Streaming Change Data Capture from MongoDB to ADLS Gen2 Parquet format

Real-time data analytics is proving to be the next big wave in Big data and Cloud computing and in a computing context, there’s an increasing demand to derive insights from data just milliseconds after it is available or captured from various sources.

NoSQL databases have become widely adopted by companies over the years due to their versatility in handling vast amounts of structured and unstructured streaming data with the added benefit to scale quickly with large amounts of data at high user loads.

Why MongoDB?

MongoDB has become a prominent powerhouse among NoSQL databases and is widely embraced among many modern data architectures. With its ability to handle evolving data schemas and store data in JSON-like format which allows us to map to native objects supported by most modern programming languages.
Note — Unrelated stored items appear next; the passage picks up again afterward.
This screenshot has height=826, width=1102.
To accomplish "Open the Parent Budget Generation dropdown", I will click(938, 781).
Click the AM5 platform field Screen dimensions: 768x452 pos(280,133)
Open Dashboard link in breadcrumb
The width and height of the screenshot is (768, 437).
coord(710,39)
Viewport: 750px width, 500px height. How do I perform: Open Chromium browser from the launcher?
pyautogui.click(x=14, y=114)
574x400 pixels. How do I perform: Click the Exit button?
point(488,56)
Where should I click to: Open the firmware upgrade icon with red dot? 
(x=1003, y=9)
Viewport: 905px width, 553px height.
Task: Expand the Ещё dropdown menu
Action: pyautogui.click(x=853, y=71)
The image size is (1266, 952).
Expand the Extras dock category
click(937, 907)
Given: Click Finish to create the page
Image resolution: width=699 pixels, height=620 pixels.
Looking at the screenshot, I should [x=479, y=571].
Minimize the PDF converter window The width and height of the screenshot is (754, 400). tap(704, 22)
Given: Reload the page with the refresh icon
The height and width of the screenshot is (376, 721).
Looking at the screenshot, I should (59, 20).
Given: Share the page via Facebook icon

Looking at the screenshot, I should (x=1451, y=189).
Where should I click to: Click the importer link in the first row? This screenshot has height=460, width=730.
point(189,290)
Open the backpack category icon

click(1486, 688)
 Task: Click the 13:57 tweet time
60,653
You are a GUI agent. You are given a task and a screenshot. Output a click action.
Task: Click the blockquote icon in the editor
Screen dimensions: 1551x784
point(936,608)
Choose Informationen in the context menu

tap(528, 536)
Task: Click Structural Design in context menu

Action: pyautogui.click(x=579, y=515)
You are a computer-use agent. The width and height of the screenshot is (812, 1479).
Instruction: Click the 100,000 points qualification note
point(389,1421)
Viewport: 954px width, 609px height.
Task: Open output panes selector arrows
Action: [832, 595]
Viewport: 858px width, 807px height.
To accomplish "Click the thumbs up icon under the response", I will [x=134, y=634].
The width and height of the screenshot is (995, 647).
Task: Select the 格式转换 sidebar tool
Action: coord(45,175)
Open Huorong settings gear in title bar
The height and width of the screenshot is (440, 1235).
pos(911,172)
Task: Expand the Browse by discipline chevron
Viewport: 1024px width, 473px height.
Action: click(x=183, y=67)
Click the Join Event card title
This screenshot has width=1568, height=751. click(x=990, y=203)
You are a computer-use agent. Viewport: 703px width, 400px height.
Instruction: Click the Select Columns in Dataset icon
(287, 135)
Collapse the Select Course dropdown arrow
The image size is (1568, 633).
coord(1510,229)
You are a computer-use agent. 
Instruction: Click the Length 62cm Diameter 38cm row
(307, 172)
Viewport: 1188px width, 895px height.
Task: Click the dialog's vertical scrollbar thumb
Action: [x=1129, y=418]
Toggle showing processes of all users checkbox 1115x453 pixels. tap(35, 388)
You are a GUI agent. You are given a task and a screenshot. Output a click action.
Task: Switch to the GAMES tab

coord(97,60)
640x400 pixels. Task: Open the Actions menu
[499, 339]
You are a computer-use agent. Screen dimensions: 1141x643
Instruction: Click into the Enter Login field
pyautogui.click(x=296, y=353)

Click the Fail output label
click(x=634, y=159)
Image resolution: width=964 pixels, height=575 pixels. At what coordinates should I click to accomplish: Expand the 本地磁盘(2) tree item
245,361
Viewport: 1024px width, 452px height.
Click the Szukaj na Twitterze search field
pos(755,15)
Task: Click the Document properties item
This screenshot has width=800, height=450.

MongoDB has the ability to scale both vertically and horizontally which makes it a prime choice when it comes to integrating large amounts of data from diverse sources, delivering data in high-performance applications, and interpreting complex data structures that evolve with the user's needs ranging from hybrid to multi-cloud applications.

Why Parquet?

Storage matters! I/O costs really hurt and with more multi-cloud distributed compute clusters being adopted, we would need to consider both the disk I/O along with the network I/O. In a Big data use case, these little costs accrue both in terms of compute and storage costs.

Considering the above-depicted scenario, let’s presume we have a dataset with 100+ fields of different datatypes, it would be unwise to ingest a 30+ GB file even by using a distributed processing system like Spark or Flink.

Parquet data format is more efficient when dealing with large data files and goes hand in hand with Spark which allows it to read directly from a Spark data frame while preserving the schema. At the same time, Parquet can handle complex nested data structures and also supports limited Schema evolution to accommodate changes in data like adding new columns or merging schemas that aren’t compatible.

Is Delta Lake the new Data Lake?

Databricks leverage Delta lake which helps accelerates the velocity at which high-quality data can be stored in the data lake and in parallel, provide teams with leverage to insights from data in a secure and scalable cloud service.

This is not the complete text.